Вскоре князь Долгоруков умер. [...] Впоследствии Тхоржевский мне говорил, что из серебра и прочих вещей ничего не взял, потому что заметил, что сыну Долгорукова было жаль расстаться с этими фамильными вещами»[22].
Рассказ Огаревой-Тучковой несколько дополняют Т. П. Пассек и письма Герцена к Огареву. 7 июля 1868 г. Герцен писал своему другу из Люцерна:
«Получил письмо от сына Долгорукова, с просьбой от отца — приехать проститься. Тхоржевский пишет, что Петр Владимирович хотел телеграфировать и опять хотел меня назначить душеприказчиком или распорядителем.

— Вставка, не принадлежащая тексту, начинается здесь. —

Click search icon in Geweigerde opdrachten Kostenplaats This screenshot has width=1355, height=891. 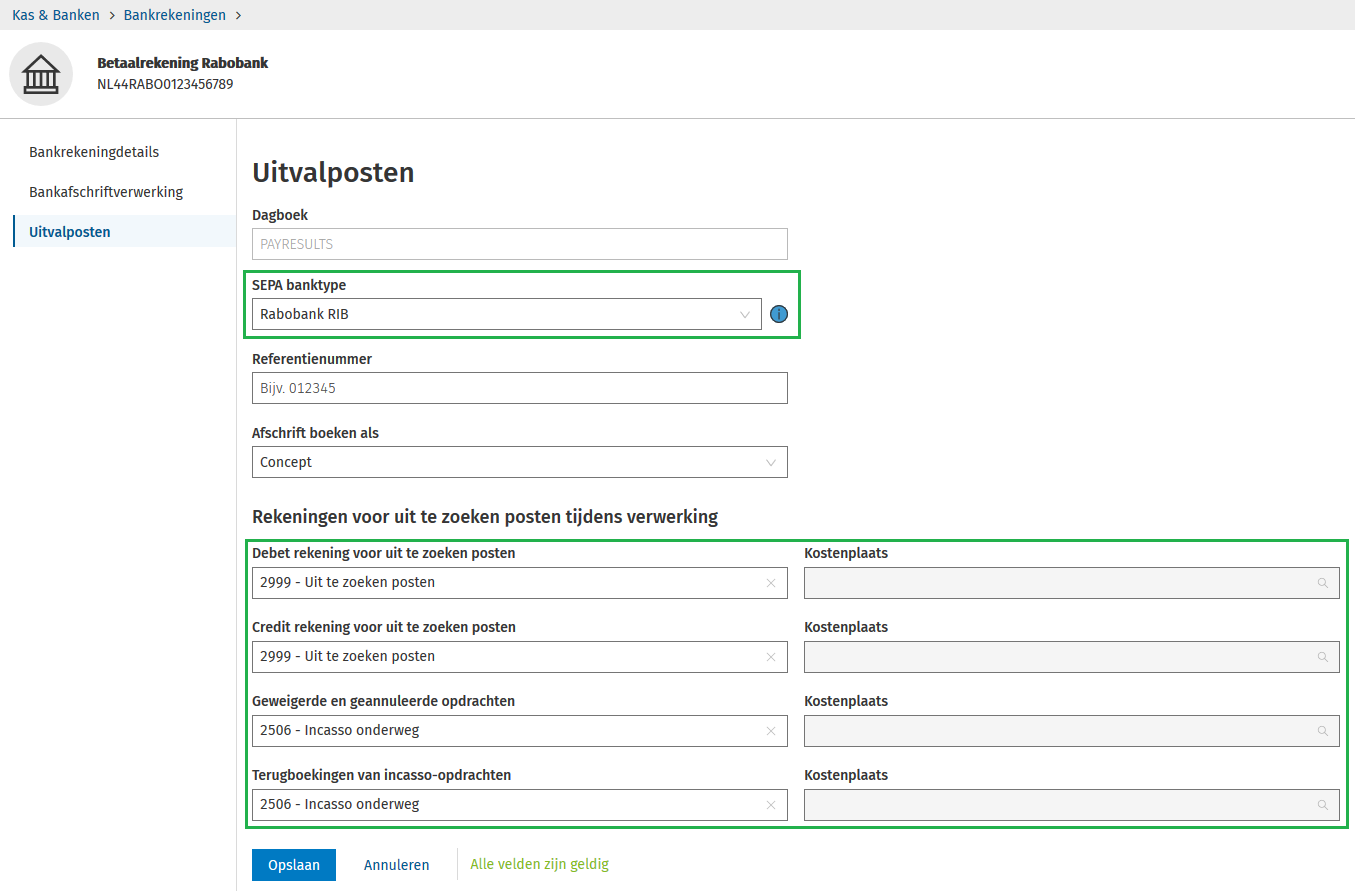click(x=1322, y=731)
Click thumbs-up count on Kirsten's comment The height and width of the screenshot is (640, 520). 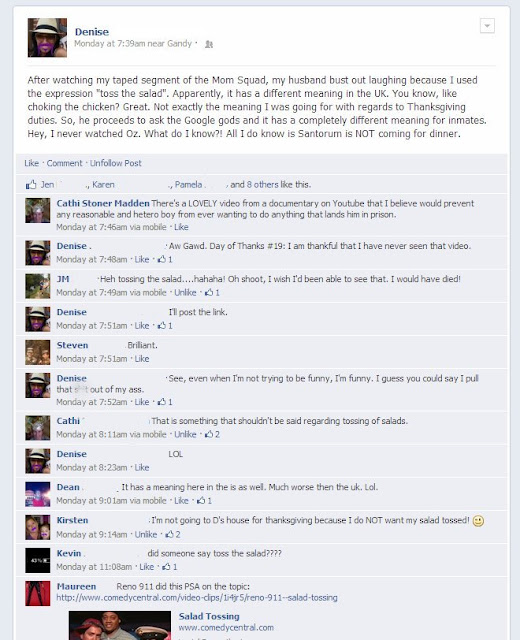pos(172,534)
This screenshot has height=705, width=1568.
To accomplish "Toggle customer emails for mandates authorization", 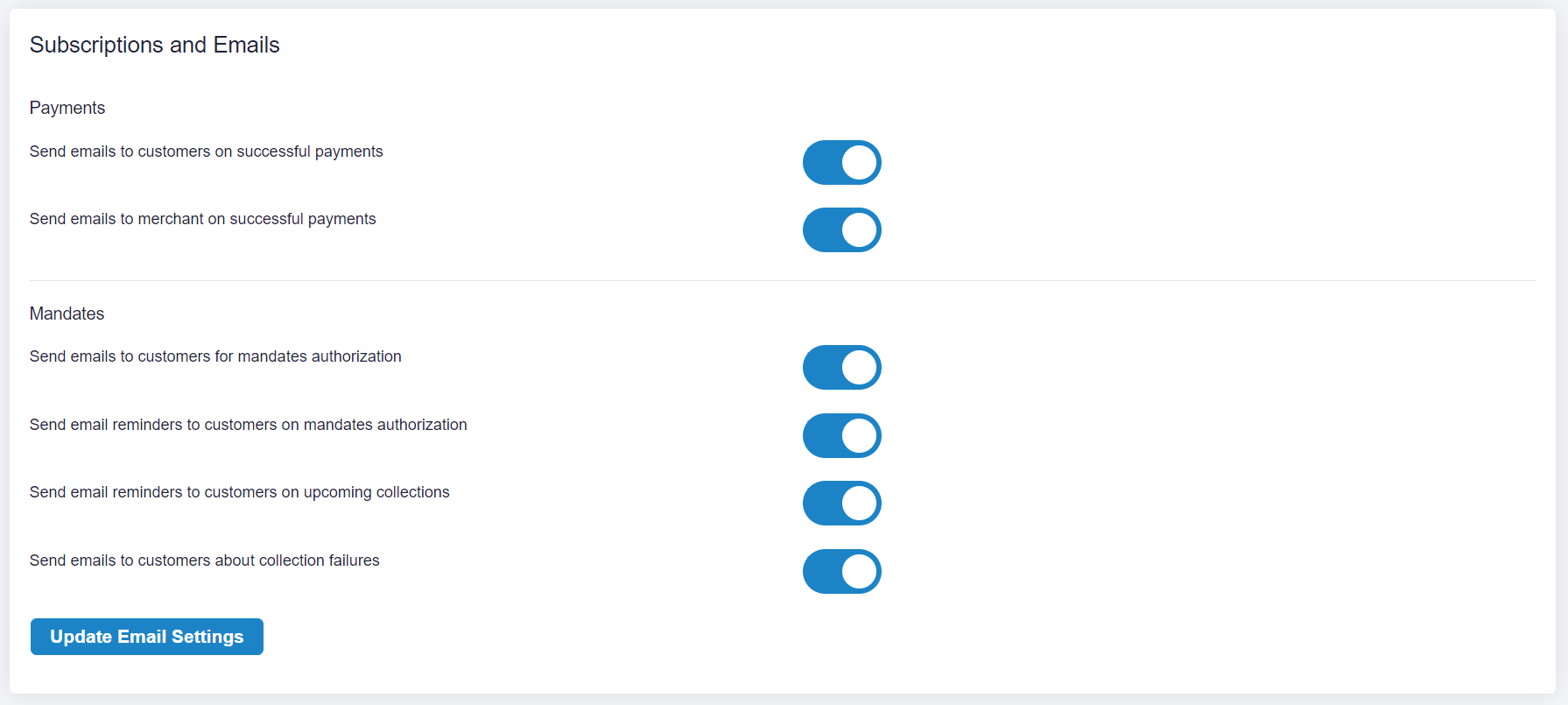I will 841,367.
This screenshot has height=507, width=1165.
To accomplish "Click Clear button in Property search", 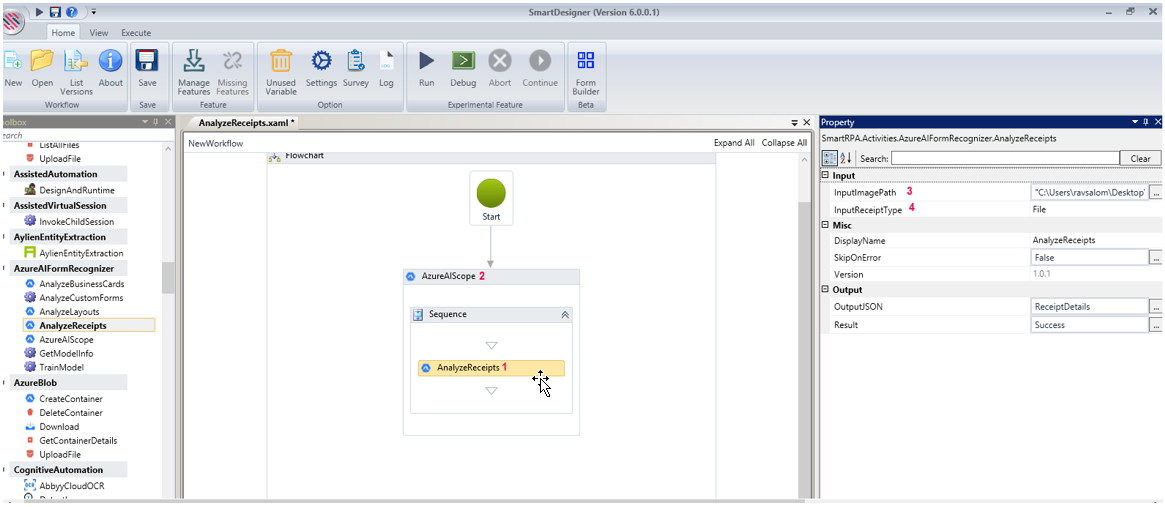I will tap(1140, 158).
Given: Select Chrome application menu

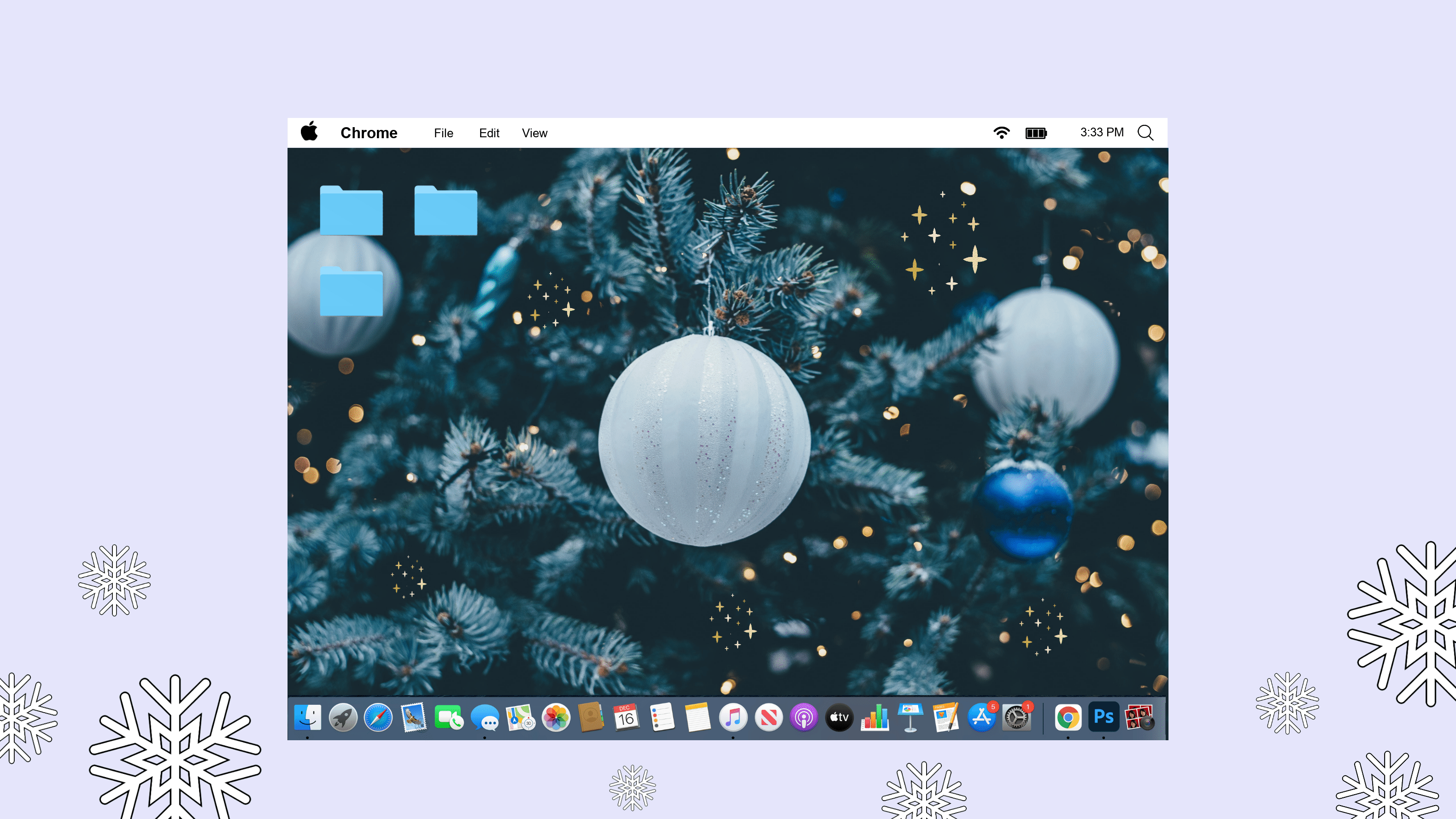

Он все боится за бумаги и думает, что у сына инструкция. [...] Я написал ответ сыну, что, считая себя правым в нашей размолвке, я готов забыть ее перед торжественной минутой смерти и готов приехать, если и после его приезда Долгоруков считает это нужным. Письмо Тхоржевского сконфуженно — он как-то неясно выражается насчет юного принца. С одной стороны, жестоко отказать умирающему — и я готов ехать, но видеться с сыном мне бы не хотелось»[23].
Герцен все же вскоре поехал в Берн, откуда 11 июля между прочим писал Огареву:
«Долгоруков очень плох. [...] Мне он был рад без меры, но без шума, — он постоянно жмет мне руки и благодарит. Верит он во всем мире мне одному и моему наместнику Тхоржевскому»[24].
Пережив у постели больного в высшей степени тяжелые дни, Герцен покинул Берн, оставив при князе своего «наместника» Тхоржевского. Вскоре князь умер, передав, действительно, как оговаривается и Т. Пассек, «всю свою движимость и бумаги Тхоржевскому, весьма заботливо оберегавшему больного в последний год его жизни»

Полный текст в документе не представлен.